### Records

>> begin

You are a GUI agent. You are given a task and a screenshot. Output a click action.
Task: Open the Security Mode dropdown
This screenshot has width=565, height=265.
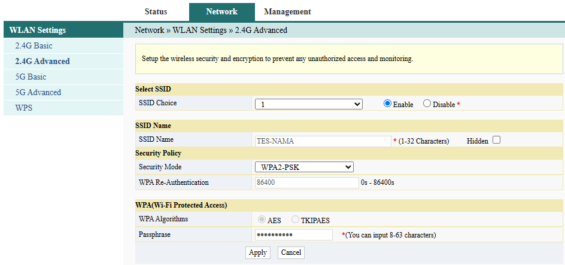(x=304, y=167)
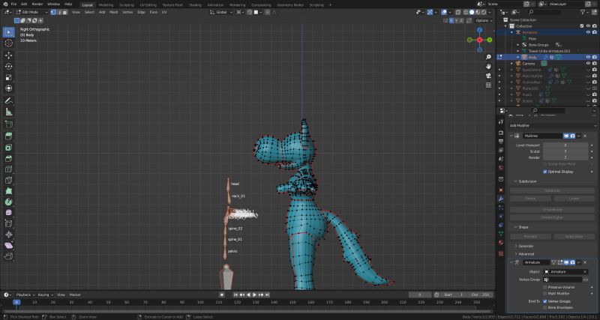Image resolution: width=600 pixels, height=320 pixels.
Task: Select the Measure tool
Action: tap(8, 112)
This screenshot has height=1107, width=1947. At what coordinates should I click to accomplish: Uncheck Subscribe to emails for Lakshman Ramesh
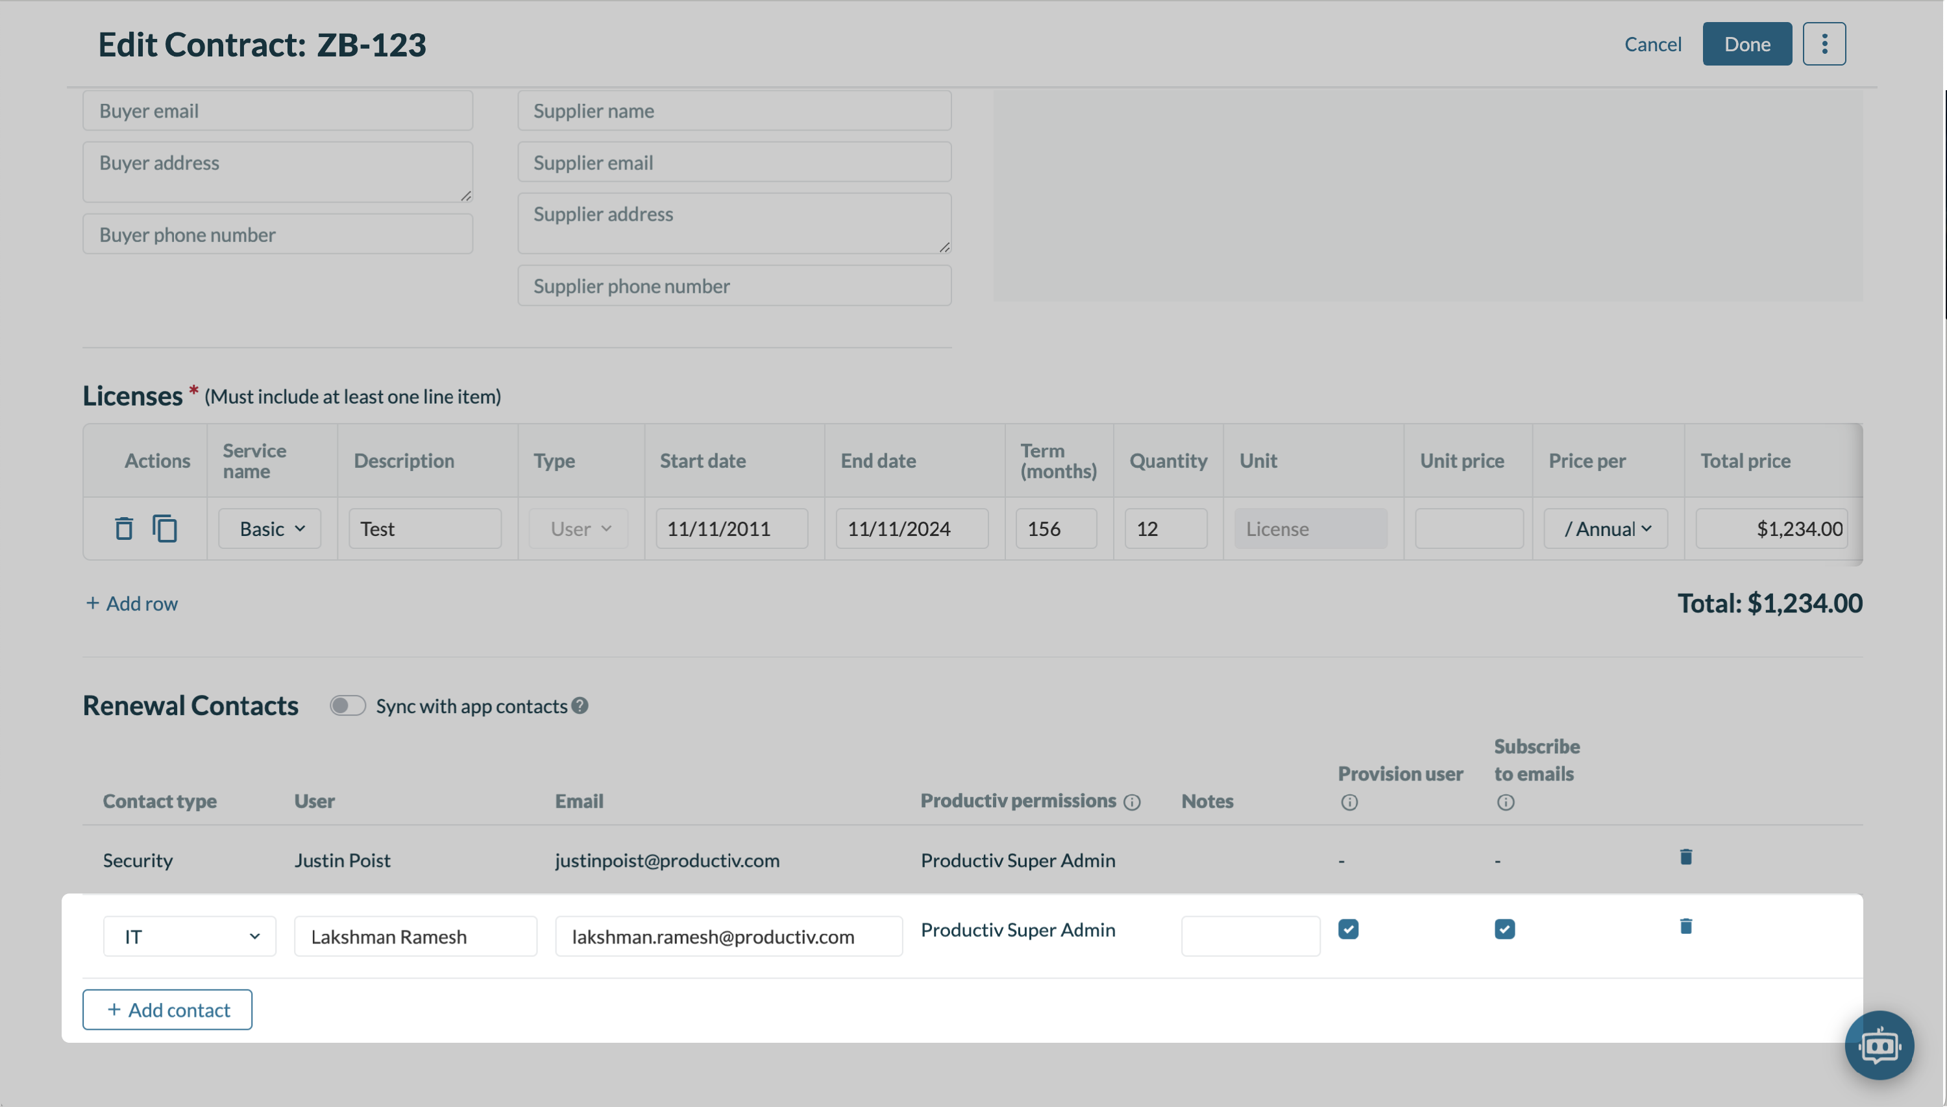1505,929
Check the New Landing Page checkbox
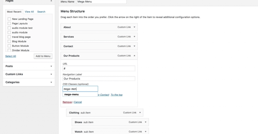 [9, 19]
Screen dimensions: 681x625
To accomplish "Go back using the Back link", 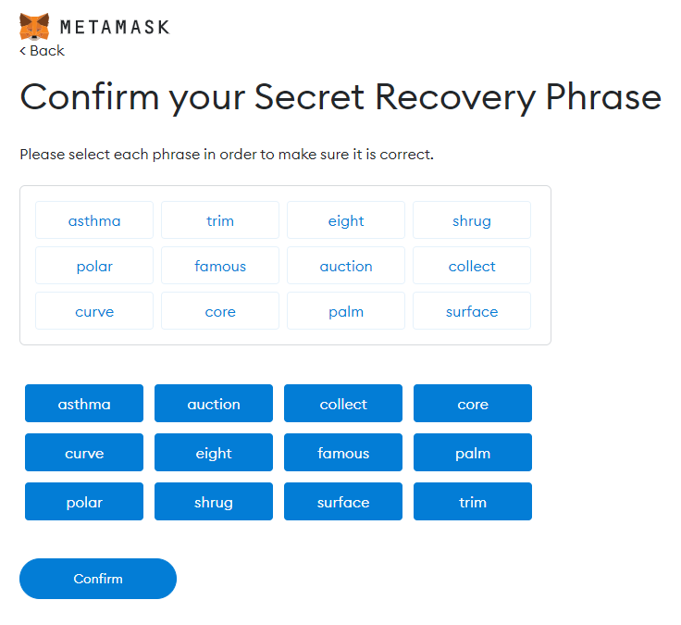I will 43,51.
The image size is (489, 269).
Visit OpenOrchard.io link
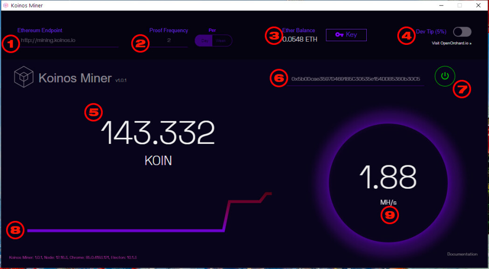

>> end

### What this task involves
Can you recast the lines of the rows above as a JSON list of strings, one string per line, beginning at the line that has "The image size is (489, 269)." and continuing through the last of the rows? Leave out blank lines and the picture.

### Written solution
[
  "The image size is (489, 269).",
  "Visit OpenOrchard.io link"
]